Hidden Secrets: Investigation Shows That NVIDIA GPUs Implement Tile Based Rasterization for Greater Efficiency
by Ryan Smith on August 1, 2016 5:00 AM ESTAs someone who analyzes GPUs for a living, one of the more vexing things in my life has been NVIDIA’s Maxwell architecture. The company’s 28nm refresh offered a huge performance-per-watt increase for only a modest die size increase, essentially allowing NVIDIA to offer a full generation’s performance improvement without a corresponding manufacturing improvement. We’ve had architectural updates on the same node before, but never anything quite like Maxwell.
The vexing aspect to me has been that while NVIDIA shared some details about how they improved Maxwell’s efficiency over Kepler, they have never disclosed all of the major improvements under the hood. We know, for example, that Maxwell implemented a significantly altered SM structure that was easier to reach peak utilization on, and thanks to its partitioning wasted much less power on interconnects. We also know that NVIDIA significantly increased the L2 cache size and did a number of low-level (transistor level) optimizations to the design. But NVIDIA has also held back information – the technical advantages that are their secret sauce – so I’ve never had a complete picture of how Maxwell compares to Kepler.
For a while now, a number of people have suspected that one of the ingredients of that secret sauce was that NVIDIA had applied some mobile power efficiency technologies to Maxwell. It was, after all, their original mobile-first GPU architecture, and now we have some data to back that up. Friend of AnandTech and all around tech guru David Kanter of Real World Tech has gone digging through Maxwell/Pascal, and in an article & video published this morning, he outlines how he has uncovered very convincing evidence that NVIDIA implemented a tile based rendering system with Maxwell.
In short, by playing around with some DirectX code specifically designed to look at triangle rasterization, he has come up with some solid evidence that NVIDIA’s handling of tringles has significantly changed since Kepler, and that their current method of triangle handling is consistent with a tile based renderer.

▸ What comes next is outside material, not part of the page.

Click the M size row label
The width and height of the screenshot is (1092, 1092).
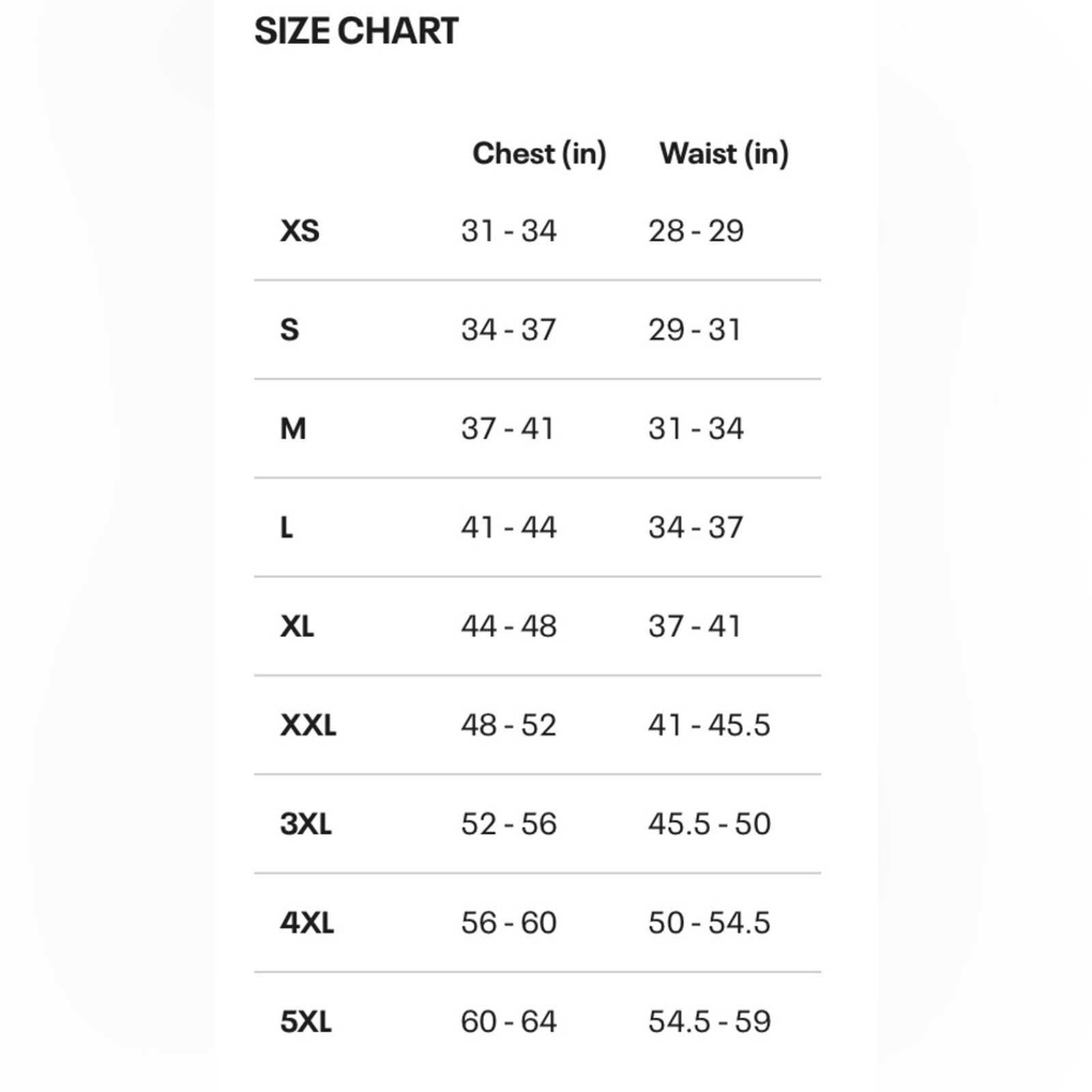293,429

NVIDIA Maxwell Architecture Rasterization Tiling Pattern (Image Courtesy: Real World Tech)
Tile based rendering is something we’ve seen for some time in the mobile space, with both Imagination PowerVR and ARM Mali implementing it. The significance of tiling is that by splitting a scene up into tiles, tiles can be rasterized piece by piece by the GPU almost entirely on die, as opposed to the more memory (and power) intensive process of rasterizing the entire frame at once via immediate mode rendering. The trade-off with tiling, and why it’s a bit surprising to see it here, is that the PC legacy is immediate mode rendering, and this is still how most applications expect PC GPUs to work. So to implement tile based rasterization on Maxwell means that NVIDIA has found a practical means to overcome the drawbacks of the method and the potential compatibility issues.

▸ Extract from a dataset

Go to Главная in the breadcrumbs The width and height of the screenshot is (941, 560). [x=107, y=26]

In any case, Real Word Tech’s article goes into greater detail about what’s going on, so I won’t spoil it further. But with this information in hand, we now have a more complete picture of how Maxwell (and Pascal) work, and consequently how NVIDIA was able to improve over Kepler by so much. Finally, at this point in time Real World Tech believes that NVIDIA is the only PC GPU manufacturer to use tile based rasterization, which also helps to explain some of NVIDIA’s current advantages over Intel’s and AMD’s GPU architectures, and gives us an idea of what we may see them do in the future.
Source: Real World Tech
191 Comments
View All Comments
looncraz - Monday, August 1, 2016 - link
AMD was well ahead of nVidia in tessellation at one point. And, today, they are basically even (technically far ahead if you consider clock rates).Compare the RX 480 tessellation to the GTX 1060 tessellation:
AMD RX 480 Tessmark: 2240
NV GTX1060 Tessmark: 2269
And that RX480 is likely running at ~1.2Ghz, and the 1060 is running at ~1.8Ghz.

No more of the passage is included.